### INSTRUCTIONS TO FOLLOW:
Your response should be the lines from the one holding "Given: Click the Id field label" to the last line of the data below, copied exactly and with no additions.

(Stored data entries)
- - - - - - -
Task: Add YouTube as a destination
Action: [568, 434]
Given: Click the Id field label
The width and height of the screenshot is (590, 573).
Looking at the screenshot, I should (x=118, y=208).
- - - - - - -
### WRITTEN ANSWER:
Given: Click the Id field label
The width and height of the screenshot is (590, 573).
Looking at the screenshot, I should (x=118, y=208).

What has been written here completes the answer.